The Ugaritic from the Ras Shamra Tablets have shed much light on the meaning of the Hebrew Bible.
Ras Shamra (Arab, Fennel Head). Phoenician mythology preserved from Philo through Eusebius, mostly has been disproved by the archaeological discoveries of the recovery of the religious epic literature at the site of Ras Shamra (the ancient Ugarit of the Egyptian and Hittite Documents and the Amarna Letters) on the north Syrian coast (1927-1937). The modern name of the mound that marks the site of the ancient city is Ugarit, located on the Syrian coast opposite the island of Cyprus. Its excavations have revealed five major strata, the earliest dating to the Neolithic period (beginning around 10,000 B.C. in the Middle East and later elsewhere, characterized by the development of agriculture and the making of polished stone implements).

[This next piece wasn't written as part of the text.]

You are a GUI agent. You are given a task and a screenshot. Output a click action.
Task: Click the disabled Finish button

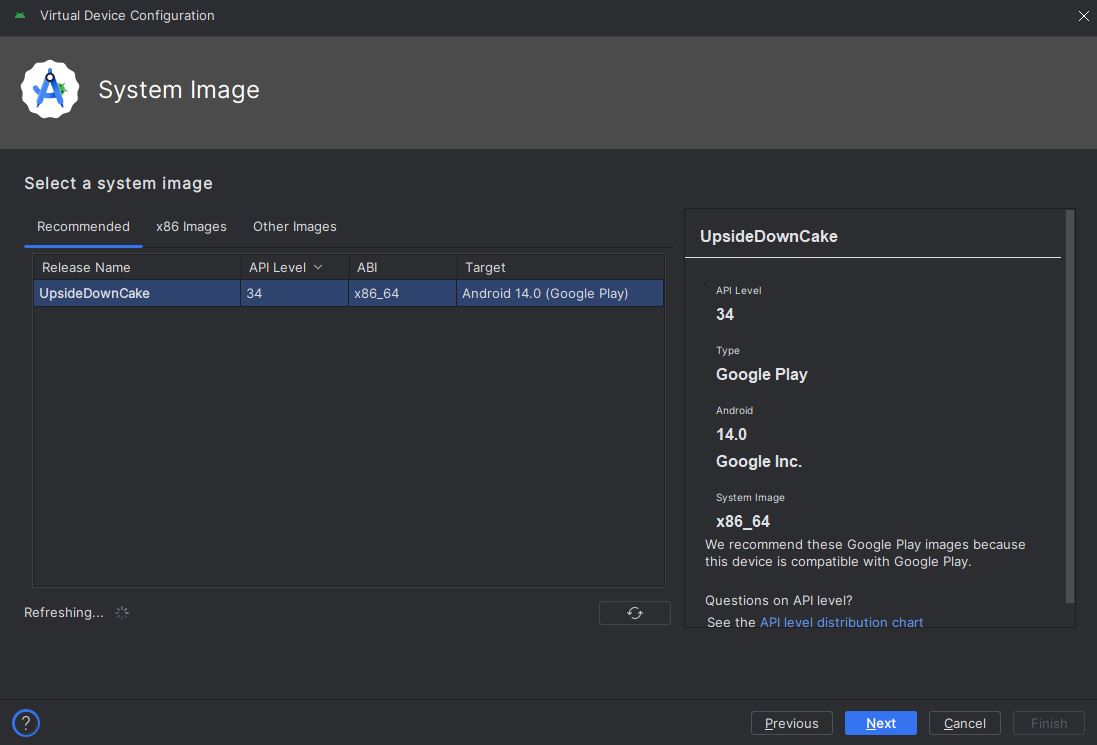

Ugarit was swept from the historical scene in about 1200 B.C., when the Sea Peoples overran the area. The city is mentioned in Egyptian historical inscriptions, in the Amarna Tablets (Akkadian), and in Hittite records. Its relations with Egypt were quite close during the Twelfth Dynasty and again in the time of Ramses II. Ugarit was at its peak of its prosperity in the fifteenth-fourteenth centuries B.C. but was destroyed by an earthquake in the mid-fourteenth century (1450 B.C-1195 B.C.). This occurred during the period of the Exodus.
Many significant finds, the most striking was that of a scribal school and library of clay tablets, adjoining the large temple of Baal and dating from the Amarna Age. A majority of the tablets (from the high priest’s library) were written in an unknown cuneiform script, with an alphabet of some thirty signs, which was eventually deciphered and called Ugaritic, and found to be of the Semitic family and closely related to Hebrew.
Originally the claim was that ancient Ugarit’s tablets contained a script of only twenty-seven different characters. This proved to be archaic Hebrew, dated about 1400 B.C., hence one of the earliest alphabetic writings yet known. As you can see below are thirty characters, all of them consonantal, except that three of them indicate the type of vowel occurring after aleph, whether a, i [or, e], or u. The language was in both Babylonian cuneiform and an unknown cuneiform script, which turned out to be alphabetic, with no syllable signs, ideograms or determinatives. Several copies of a 30-character alphabet were found representing twenty seven consonants and three vowels.